Une affiche électorale montrant le Premier ministre Netanyahou serrant la main du président américain Donald Trump, en février 2019 à Tel-Aviv. © Yasushi Kaneko/AP/SIPA

Arianna Poletti

Publié le 8 avril 2019 Lecture : 4 minutes.

Si son parti remporte les élections législatives prévues le 9 avril prochain, celui que ses supporters appellent melekh yisrael – roi d’Israël – deviendra le Premier ministre qui aura présidé le plus longtemps aux destinées du pays, devançant le père fondateur David Ben Gourion. Mais la victoire ne va pas de soi pour Benyamin Netanyahou.

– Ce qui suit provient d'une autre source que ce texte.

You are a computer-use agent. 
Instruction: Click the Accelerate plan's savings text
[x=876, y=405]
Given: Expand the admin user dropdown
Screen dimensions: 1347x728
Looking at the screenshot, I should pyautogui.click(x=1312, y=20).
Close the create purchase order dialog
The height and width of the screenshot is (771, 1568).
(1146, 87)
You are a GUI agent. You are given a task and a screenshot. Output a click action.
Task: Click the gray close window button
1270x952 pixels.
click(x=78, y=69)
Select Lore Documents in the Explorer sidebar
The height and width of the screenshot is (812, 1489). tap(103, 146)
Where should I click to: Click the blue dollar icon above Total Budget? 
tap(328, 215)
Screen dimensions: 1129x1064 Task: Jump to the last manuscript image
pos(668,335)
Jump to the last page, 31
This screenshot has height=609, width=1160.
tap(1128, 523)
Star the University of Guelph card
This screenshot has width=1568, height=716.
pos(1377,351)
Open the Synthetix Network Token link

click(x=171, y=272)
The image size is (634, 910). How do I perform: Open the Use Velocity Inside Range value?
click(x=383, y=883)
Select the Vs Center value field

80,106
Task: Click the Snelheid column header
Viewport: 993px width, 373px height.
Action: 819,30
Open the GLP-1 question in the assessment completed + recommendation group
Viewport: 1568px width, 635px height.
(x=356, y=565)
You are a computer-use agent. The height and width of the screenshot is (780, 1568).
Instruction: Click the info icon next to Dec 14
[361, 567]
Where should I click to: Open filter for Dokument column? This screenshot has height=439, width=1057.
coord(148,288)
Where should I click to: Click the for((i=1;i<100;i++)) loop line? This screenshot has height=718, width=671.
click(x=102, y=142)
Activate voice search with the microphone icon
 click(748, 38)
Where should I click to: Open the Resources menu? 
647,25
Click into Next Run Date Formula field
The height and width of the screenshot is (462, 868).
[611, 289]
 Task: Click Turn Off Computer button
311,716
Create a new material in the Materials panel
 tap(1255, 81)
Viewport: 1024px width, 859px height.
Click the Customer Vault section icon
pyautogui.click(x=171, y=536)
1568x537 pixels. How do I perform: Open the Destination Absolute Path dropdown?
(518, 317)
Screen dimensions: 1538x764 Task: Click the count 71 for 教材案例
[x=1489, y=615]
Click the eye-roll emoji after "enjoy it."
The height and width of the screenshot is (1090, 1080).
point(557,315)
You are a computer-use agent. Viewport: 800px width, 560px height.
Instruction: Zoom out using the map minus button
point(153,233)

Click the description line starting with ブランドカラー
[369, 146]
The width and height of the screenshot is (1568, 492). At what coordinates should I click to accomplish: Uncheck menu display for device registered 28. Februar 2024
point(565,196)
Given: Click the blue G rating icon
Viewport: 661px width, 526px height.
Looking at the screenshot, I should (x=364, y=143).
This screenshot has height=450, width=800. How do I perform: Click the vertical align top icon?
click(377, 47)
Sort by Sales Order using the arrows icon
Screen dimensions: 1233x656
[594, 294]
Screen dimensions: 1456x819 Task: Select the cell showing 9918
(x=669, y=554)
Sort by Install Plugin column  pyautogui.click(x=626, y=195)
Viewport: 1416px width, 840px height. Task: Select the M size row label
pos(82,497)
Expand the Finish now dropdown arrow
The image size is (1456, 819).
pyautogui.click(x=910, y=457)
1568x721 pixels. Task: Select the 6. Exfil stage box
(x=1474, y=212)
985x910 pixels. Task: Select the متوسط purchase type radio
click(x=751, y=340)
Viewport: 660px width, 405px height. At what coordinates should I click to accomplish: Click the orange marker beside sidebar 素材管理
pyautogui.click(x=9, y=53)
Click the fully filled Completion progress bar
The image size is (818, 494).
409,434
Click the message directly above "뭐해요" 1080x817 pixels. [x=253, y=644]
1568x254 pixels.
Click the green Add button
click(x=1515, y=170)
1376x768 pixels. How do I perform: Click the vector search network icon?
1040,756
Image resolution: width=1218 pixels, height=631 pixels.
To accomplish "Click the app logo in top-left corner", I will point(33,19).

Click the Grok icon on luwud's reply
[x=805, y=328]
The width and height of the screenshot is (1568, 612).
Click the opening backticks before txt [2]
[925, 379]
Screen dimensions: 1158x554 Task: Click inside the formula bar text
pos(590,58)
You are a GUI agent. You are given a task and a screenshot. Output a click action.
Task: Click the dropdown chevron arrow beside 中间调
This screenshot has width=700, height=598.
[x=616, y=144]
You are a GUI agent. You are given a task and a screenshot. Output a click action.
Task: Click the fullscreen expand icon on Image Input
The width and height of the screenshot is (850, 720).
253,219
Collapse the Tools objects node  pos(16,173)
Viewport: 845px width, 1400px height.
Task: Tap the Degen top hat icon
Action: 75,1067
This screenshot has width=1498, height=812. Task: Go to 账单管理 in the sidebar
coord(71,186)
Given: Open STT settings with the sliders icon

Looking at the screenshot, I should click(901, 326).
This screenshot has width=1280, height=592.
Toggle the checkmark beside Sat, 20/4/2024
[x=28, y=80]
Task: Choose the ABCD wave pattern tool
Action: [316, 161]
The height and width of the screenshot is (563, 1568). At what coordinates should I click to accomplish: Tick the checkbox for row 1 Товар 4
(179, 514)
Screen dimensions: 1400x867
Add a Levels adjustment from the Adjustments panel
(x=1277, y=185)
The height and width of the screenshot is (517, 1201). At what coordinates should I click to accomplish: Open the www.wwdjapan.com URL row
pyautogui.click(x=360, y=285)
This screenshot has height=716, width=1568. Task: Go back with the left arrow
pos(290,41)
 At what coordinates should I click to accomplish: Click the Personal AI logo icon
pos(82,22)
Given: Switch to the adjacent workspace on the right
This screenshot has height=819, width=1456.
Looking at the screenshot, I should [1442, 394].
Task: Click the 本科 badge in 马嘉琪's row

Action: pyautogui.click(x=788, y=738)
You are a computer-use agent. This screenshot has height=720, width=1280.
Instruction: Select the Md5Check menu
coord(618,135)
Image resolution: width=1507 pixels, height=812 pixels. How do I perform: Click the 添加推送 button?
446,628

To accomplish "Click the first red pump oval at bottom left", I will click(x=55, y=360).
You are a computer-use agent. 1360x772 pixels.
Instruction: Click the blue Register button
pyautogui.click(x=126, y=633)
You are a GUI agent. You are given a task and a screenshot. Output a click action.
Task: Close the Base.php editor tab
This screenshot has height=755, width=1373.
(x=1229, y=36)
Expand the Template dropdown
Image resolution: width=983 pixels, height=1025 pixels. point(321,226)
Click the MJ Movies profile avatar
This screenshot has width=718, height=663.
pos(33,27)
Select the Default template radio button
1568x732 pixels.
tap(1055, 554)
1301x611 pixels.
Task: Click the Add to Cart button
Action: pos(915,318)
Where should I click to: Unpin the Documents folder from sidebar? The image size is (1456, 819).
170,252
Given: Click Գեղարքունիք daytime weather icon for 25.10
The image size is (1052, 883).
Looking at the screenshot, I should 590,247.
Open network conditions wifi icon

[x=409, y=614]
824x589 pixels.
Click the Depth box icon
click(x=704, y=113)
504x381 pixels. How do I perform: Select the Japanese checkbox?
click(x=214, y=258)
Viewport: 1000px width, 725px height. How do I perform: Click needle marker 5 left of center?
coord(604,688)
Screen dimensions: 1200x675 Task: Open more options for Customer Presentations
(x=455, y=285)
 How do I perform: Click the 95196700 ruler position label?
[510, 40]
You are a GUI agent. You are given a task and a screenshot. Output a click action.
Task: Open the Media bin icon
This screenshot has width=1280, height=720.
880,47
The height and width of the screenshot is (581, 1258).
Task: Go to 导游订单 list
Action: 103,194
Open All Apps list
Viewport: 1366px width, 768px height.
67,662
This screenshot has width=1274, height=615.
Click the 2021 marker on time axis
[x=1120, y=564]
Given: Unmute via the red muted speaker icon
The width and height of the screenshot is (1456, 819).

À la tête de l’État hébreu depuis 2009 – après avoir gouverné entre 1996 et 1999 – éclaboussé par plusieurs scandales de corruption, l’actuel chef du gouvernement (69 ans) est favori de tous les sondages, même si son dauphin, l’ancien chef d’état-major Benny Gantz (Bleu Blanc, centre), le talonne de près. Le scrutin aura donc valeur de test pour cet homme politique controversé qui joue son va-tout, et devra quoi qu’il arrive nouer des alliances. « Cette campagne électorale se résume ainsi : Netanyahou au gouvernement ou Netanyahou à la porte. C’est un référendum sur sa personne », déclare à Jeune Afrique Denis Charbit, politologue franco-israélien de l’Open University de Tel-Aviv.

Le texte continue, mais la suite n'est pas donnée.